The commotion caught the attention of a few drunks still up from the previous night, who clapped.  Mo stared down at her drowned happy-faced pancake, its whipped-cream grin slowly melting away.

When we were walking in, I caught a bit of a worker dispute between who I suppose was the manager (Jillian) and a particularly animated and flamboyant server.

“I ain’t seating any more tables tonight, Jillian, not another one.  It’s Tony’s turn, I haven’t had me a break in like a million years, and he ain’t been doin’ shit tonight, Jillian, just callin’ his skanky girlfriend!  So no!”

I thought this was odd, but hadn’t thought much about it.  That is, until the monumental spill.  In that strange moment when everyone is motionless, just watching the spill progress to the ends of the table, arms out and off the surface, open mouthed, trying to comprehend what had just happened, I saw the angry server march toward our table.

Uh-oh.

But the guy saw the girls, smiled, and said, “Oh, baby, don’t you worry about it at all.  Terrell is here, and I’ll clean it up lickety-split, don’t you worry about it at all!  Now don’t cry, baby girl…anyone ever tell you how pretty you are?”

He got a mop, a crap load of napkins, and another hot chocolate for Mo.  Shay just kept eating her cheese omelet, completely un-phased by it all.

Needless to say, Terrell got a big tip.

 I have found a way to keep the girls in line.  At least, so far.  I keep an incredibly strict schedule and am constantly calling out time.  Maybe it’s from my Air Force Academy days.  Calling “minutes” in the hallway before formation.  But I found it works pretty damn well.  Each minute that lingers past a phase of the evening (dinner, bath time, etc) it cuts into desert time and reading time (I’m reading Harry Potter to them, which they are loving, even though I’m halfway through the book and Shay asked me tonight who Hagrid was, so I’m not sure they’re following it very well).  Anyway, it works.  I’m also shamelessly bribing them with a trip to the amusement park.  I told them they have to earn five points a day each in order to go to Wonderland when Amy gets home. 

Jackpot.

Three points a day for behavior, two points for chores.  Man, they are ON it.  I don’t know how long their preoccupation with points will last, but I’m loving it right now.  They’ve been GREAT.  So good, in fact, that they compliment me even when I don’t deserve it.
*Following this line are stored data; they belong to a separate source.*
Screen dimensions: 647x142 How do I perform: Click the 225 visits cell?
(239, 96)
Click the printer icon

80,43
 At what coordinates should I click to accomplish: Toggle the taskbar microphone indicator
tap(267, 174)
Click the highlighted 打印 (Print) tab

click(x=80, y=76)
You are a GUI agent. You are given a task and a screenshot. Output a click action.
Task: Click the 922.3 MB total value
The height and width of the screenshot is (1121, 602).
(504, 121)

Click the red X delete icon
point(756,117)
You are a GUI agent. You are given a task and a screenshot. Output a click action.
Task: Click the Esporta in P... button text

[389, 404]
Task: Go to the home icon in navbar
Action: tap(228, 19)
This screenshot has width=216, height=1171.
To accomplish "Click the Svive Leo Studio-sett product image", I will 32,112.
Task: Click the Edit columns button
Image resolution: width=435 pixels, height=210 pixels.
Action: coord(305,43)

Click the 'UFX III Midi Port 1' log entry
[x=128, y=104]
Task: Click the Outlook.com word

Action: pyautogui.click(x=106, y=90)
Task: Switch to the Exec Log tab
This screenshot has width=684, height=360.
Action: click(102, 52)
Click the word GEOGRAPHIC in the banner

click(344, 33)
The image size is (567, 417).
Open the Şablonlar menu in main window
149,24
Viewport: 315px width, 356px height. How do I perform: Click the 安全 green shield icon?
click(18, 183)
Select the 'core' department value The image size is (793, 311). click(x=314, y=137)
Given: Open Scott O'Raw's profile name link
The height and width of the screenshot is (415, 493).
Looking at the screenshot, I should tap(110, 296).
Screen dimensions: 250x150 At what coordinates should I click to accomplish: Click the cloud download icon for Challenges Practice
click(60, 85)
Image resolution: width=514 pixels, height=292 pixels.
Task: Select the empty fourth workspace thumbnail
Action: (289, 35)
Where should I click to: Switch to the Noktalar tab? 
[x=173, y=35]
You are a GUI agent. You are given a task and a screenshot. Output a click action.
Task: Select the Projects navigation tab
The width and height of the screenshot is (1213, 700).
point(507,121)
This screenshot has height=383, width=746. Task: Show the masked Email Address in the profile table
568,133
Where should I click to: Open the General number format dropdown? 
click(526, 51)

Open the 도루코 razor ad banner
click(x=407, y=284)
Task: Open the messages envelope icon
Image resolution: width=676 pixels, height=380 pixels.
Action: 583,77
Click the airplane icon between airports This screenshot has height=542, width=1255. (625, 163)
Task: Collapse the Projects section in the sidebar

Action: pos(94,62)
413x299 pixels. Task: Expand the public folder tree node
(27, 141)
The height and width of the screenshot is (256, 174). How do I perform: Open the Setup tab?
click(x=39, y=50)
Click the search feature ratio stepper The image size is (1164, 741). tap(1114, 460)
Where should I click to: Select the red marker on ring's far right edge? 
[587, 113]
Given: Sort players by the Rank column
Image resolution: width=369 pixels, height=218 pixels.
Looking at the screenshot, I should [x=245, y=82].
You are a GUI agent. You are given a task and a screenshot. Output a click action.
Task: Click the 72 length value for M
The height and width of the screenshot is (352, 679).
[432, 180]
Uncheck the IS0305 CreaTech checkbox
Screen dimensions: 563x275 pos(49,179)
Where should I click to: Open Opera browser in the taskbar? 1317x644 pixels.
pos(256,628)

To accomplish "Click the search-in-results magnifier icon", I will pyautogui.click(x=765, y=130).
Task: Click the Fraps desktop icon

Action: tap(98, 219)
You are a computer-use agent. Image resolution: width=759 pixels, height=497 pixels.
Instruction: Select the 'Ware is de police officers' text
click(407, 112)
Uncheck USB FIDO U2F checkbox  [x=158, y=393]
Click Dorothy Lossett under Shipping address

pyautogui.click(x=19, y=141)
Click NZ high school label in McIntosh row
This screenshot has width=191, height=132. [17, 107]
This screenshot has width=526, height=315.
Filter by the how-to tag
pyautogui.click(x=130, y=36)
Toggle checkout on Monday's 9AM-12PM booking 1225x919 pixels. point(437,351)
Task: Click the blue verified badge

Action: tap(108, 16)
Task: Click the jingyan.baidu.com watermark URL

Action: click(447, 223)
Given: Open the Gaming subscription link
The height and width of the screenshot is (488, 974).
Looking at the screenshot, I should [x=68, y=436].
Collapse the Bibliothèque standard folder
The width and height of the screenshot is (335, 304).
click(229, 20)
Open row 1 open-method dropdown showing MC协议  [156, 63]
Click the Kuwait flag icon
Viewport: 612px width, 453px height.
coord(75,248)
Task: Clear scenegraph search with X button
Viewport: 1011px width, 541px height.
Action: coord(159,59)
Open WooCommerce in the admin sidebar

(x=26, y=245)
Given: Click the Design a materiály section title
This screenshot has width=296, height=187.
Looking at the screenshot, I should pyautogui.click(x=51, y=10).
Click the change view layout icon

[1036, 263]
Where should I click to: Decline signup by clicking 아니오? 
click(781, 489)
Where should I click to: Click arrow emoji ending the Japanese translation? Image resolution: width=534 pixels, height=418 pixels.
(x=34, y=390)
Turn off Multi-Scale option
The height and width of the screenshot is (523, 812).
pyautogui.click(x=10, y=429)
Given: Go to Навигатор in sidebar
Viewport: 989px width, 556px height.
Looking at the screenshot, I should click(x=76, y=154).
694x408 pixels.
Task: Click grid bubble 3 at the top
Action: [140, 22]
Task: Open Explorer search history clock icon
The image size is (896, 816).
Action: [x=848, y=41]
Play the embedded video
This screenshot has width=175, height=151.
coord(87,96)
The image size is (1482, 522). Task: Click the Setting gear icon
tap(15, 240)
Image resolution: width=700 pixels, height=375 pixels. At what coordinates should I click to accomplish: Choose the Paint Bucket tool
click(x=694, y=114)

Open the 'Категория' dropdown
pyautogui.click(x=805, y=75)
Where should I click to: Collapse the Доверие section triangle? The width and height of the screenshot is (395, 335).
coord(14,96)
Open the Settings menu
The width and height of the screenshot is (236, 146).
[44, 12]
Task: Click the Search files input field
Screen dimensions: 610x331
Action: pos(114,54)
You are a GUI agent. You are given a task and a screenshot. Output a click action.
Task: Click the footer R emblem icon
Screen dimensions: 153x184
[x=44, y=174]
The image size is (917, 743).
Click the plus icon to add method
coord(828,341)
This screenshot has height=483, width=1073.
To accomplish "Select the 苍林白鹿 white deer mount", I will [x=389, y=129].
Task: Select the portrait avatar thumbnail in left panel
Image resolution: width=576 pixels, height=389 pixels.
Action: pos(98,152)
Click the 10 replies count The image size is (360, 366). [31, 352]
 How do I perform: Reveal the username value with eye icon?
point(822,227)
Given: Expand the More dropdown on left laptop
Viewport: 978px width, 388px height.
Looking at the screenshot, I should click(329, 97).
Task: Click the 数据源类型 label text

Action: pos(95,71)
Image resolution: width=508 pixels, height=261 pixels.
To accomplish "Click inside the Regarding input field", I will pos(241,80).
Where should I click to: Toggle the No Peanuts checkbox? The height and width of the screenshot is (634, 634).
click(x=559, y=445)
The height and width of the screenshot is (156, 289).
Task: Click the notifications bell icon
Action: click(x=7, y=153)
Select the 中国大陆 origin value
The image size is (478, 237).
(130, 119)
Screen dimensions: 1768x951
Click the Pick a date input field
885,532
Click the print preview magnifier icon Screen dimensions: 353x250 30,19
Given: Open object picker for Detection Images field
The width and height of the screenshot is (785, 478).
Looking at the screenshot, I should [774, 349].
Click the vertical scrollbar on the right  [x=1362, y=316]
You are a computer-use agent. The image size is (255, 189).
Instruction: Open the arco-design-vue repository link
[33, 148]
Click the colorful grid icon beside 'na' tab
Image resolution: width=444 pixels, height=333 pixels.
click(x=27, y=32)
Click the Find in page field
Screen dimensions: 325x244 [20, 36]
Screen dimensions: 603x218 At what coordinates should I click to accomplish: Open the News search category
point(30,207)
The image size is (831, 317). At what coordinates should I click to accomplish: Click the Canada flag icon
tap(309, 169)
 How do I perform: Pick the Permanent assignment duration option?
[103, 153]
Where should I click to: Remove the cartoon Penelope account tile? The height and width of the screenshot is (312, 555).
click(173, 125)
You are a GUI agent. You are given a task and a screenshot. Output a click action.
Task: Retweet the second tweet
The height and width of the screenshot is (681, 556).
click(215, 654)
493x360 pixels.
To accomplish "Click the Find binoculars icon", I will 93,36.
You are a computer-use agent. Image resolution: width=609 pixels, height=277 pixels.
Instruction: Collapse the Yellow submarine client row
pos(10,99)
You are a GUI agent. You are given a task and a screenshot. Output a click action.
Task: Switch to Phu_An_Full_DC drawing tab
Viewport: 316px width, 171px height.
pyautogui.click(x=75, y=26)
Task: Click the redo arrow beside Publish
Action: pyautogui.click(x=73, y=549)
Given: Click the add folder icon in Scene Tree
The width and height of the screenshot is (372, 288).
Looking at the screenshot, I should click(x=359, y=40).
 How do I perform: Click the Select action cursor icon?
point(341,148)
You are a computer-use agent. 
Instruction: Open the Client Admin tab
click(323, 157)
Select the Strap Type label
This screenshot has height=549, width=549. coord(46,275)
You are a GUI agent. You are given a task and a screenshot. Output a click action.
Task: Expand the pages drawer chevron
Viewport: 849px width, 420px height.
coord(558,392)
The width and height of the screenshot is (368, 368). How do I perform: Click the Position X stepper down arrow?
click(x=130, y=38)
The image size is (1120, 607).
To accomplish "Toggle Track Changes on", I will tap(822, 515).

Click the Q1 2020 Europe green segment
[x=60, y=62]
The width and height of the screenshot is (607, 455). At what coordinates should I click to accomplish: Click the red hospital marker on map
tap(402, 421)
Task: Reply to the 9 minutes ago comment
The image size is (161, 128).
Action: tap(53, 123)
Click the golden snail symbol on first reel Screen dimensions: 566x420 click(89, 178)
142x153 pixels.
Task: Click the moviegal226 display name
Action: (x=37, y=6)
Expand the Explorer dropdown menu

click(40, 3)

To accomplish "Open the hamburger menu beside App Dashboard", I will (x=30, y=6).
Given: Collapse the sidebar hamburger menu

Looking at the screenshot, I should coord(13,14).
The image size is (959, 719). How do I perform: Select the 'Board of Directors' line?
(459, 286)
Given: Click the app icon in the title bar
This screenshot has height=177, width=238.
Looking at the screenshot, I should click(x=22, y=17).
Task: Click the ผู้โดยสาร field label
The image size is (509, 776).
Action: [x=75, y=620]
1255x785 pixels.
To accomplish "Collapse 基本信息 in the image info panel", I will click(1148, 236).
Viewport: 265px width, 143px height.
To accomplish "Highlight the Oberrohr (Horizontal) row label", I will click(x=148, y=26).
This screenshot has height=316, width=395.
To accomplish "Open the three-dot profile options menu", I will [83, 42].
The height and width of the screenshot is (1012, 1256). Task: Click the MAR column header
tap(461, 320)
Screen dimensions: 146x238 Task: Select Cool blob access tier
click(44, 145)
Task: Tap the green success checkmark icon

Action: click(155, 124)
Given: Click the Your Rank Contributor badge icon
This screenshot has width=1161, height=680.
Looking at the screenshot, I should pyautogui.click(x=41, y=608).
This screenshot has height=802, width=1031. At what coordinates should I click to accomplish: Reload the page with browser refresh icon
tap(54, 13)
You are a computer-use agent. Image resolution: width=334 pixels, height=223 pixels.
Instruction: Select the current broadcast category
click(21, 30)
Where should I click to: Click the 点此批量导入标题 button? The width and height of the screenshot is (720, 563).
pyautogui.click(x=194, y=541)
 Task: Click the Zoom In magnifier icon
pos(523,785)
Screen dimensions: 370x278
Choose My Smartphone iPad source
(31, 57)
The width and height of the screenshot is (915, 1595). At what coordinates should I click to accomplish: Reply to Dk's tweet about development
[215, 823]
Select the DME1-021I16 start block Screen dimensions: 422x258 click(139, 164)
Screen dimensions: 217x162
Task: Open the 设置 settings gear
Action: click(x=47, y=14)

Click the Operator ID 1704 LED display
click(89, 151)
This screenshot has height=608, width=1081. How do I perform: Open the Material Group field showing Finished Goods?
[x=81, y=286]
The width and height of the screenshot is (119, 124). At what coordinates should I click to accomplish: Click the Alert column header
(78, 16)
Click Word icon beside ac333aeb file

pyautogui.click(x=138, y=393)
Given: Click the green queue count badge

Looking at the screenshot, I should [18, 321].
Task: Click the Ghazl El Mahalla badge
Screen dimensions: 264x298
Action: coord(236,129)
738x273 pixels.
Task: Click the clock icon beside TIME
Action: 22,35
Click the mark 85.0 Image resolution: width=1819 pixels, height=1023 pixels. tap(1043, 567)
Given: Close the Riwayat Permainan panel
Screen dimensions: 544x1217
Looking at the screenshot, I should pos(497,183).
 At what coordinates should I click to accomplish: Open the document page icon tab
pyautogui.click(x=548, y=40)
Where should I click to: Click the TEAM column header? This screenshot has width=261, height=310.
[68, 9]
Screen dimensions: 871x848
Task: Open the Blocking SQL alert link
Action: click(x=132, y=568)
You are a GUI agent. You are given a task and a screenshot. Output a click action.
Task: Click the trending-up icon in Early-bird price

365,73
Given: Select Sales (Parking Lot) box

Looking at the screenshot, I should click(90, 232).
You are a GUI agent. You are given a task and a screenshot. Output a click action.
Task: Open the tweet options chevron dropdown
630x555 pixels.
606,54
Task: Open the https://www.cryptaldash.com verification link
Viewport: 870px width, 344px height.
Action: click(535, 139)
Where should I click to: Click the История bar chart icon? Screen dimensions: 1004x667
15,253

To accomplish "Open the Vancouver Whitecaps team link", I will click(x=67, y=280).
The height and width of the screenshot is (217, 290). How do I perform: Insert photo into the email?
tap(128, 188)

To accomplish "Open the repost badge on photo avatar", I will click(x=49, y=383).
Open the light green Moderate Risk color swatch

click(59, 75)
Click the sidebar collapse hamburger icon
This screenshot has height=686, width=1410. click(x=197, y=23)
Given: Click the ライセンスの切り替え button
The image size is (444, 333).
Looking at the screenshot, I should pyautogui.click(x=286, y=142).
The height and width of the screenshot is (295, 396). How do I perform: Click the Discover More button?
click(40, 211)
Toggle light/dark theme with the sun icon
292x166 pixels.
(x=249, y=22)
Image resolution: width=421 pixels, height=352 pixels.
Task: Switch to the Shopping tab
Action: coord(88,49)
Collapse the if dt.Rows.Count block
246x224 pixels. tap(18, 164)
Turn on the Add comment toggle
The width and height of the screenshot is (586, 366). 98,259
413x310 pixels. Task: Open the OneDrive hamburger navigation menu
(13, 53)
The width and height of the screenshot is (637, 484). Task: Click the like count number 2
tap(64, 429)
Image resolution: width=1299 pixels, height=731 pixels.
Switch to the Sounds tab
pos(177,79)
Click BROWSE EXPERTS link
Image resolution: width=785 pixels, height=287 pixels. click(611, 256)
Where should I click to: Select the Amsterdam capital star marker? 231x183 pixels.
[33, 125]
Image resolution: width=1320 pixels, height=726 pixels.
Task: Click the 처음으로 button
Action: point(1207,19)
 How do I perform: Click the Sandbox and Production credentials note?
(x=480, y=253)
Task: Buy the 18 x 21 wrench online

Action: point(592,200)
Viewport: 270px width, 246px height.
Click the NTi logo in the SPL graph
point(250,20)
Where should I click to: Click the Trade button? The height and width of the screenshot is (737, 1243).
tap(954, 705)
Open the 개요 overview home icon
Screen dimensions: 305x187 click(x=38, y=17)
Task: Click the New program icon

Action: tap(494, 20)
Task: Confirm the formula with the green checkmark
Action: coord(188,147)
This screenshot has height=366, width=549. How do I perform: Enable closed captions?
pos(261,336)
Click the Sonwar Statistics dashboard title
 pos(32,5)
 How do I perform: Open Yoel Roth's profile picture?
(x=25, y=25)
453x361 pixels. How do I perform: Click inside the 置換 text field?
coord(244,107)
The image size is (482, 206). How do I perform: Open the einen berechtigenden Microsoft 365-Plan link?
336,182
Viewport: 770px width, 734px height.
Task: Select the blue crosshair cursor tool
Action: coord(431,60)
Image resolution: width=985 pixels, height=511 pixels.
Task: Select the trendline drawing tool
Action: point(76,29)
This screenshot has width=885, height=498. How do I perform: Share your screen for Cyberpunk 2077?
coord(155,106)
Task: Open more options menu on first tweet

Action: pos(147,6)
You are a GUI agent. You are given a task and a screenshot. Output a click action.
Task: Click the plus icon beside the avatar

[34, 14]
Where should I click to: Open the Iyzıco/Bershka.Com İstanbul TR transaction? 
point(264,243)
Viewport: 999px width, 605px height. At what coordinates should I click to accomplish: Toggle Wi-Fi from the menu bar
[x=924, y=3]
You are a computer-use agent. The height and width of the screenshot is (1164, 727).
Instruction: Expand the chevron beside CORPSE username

Case in point, two nights ago at dinner.

I decided to be Father of the Year and actually cook something new, what I supposed would be a welcome deviation from my four-meal repertoire.  A pasta dish with ham, onions, garlic, and peas in a cream sauce.  I served it up, pretty pleased with myself, and…

They didn’t touch it.

I asked them to give it a grade.

They looked at each other and Mo said, “Oh, Dad.  A+++!”

“But you don’t seem to like it.  You haven’t eaten any of it.”

“Well…but…it was a good try, and we like it because you made it.”

FIVE POINTS TO GRYFFINDOR!

That’s the way to suck up, kids.  Well done.  This point system thing is working!  And they even compliment me in the morning when I pull their hair up into haphazard pony tails (told them a week ago that when mom was gone, they were getting pony or pig tails, no exceptions) and they look nuts.  When I pick them up from school it’s sticking up and out and every which way but in the hair tie, which is usually just hanging off the side of their head for dear life.  Yesterday in the car, their hair in this unkempt state, Shay said, “A teacher asked me today if my mom was out of town.”

“What did you say?”

“I said yes, that my Dad was watching me.”

“And what did she say?”

“I don’t know.  Nothing.  She just said ‘I thought so.’”

“Oh.  Well, next time you see her, tell her that she’s welcome to come over in the morning and fix your hair herself if she wants.”

“Uh…okay.”

Looking back on that, I better tell her not to actually say that to the teacher.  She probably will.

Time to hit the sack.  The girls are asleep upstairs and I decided to take these few minutes to write a post.  Taking a little longer because the “e” on my keyboard doesn’t want to work, so if there are a bunch of missing “e”s, that’s why.  But one more little story I have to tell.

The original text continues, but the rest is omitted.